Direction: Scale the coordinates in the answers by 0.4, rounding to whole numbers with halves going up, and write out again the entries from the line containing "Where should I" through the line containing "pyautogui.click(x=854, y=193)", requests included. Leave the pictures out of your answer.

Exercise data:
************
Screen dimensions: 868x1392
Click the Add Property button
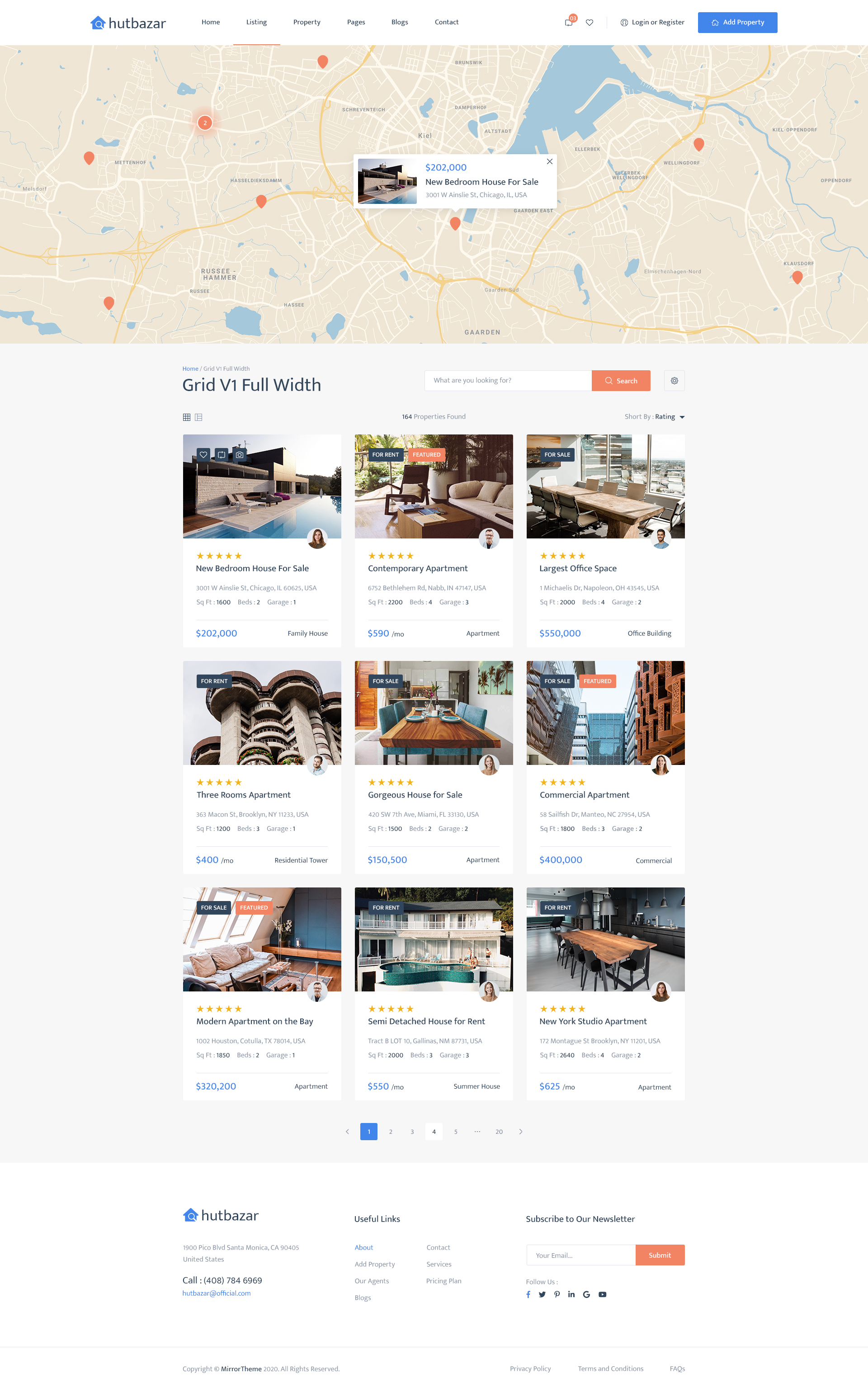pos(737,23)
************
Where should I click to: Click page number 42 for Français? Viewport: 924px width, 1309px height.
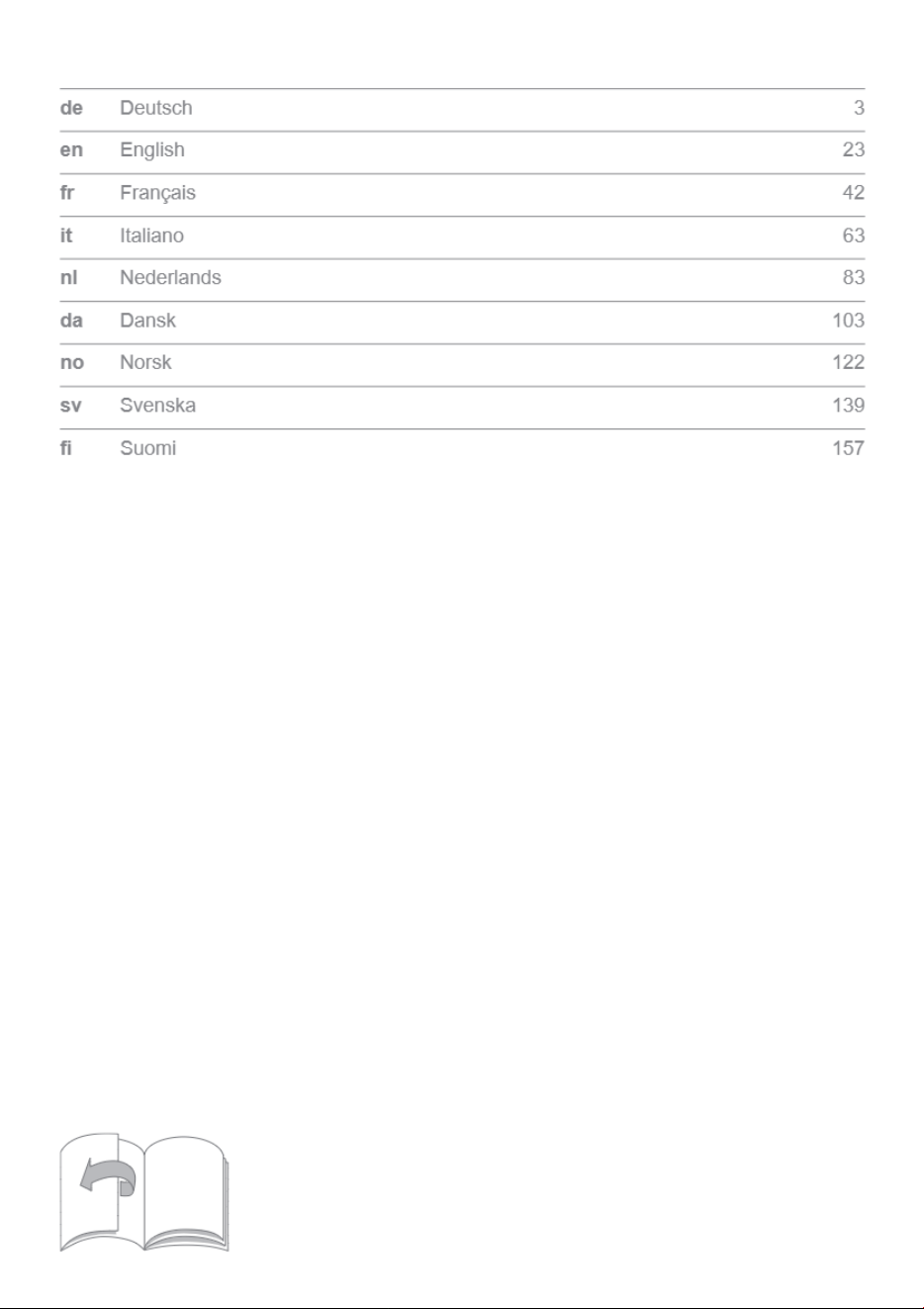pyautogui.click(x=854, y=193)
************
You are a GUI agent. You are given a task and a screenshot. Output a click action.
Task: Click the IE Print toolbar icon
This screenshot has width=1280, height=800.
************
Correct output:
Where should I click to: Click page number 42 for Français? Viewport: 924px width, 1309px height.
pyautogui.click(x=342, y=77)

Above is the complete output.